### Stated task
Please display each line of the material below that contains the string "should", matching its case exactly.

### Listed records
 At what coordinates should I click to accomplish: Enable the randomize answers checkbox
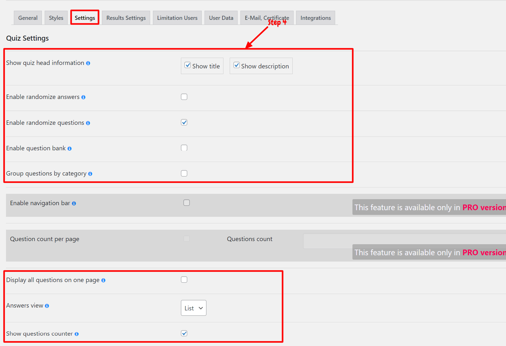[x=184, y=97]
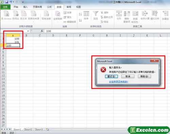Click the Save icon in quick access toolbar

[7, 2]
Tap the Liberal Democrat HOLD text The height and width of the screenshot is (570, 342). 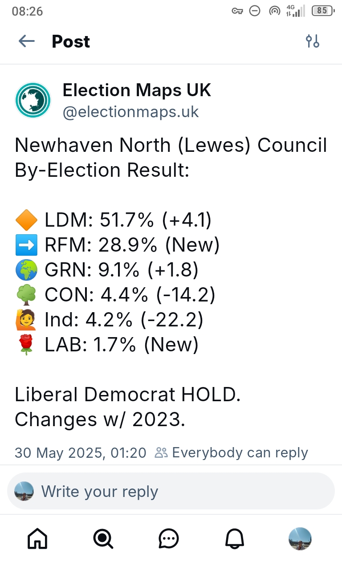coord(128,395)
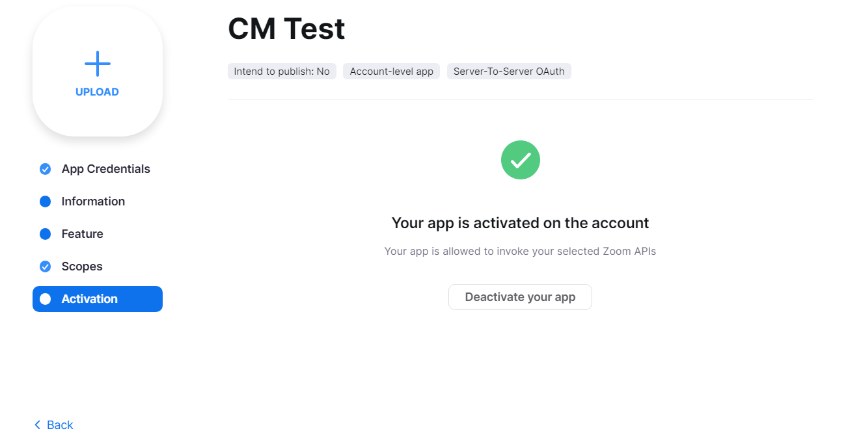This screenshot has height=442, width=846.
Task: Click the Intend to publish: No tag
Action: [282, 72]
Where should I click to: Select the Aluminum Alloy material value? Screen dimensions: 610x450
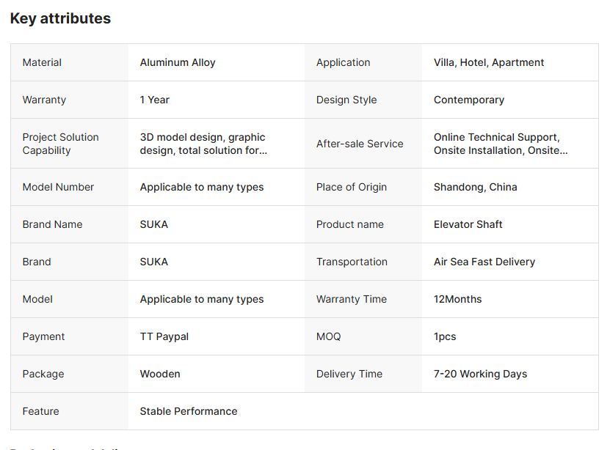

### Complete response
 At what coordinates should I click to accomplish: Enable the randomize answers checkbox
Where should I click to: Select the Aluminum Alloy material value? Screen dimensions: 610x450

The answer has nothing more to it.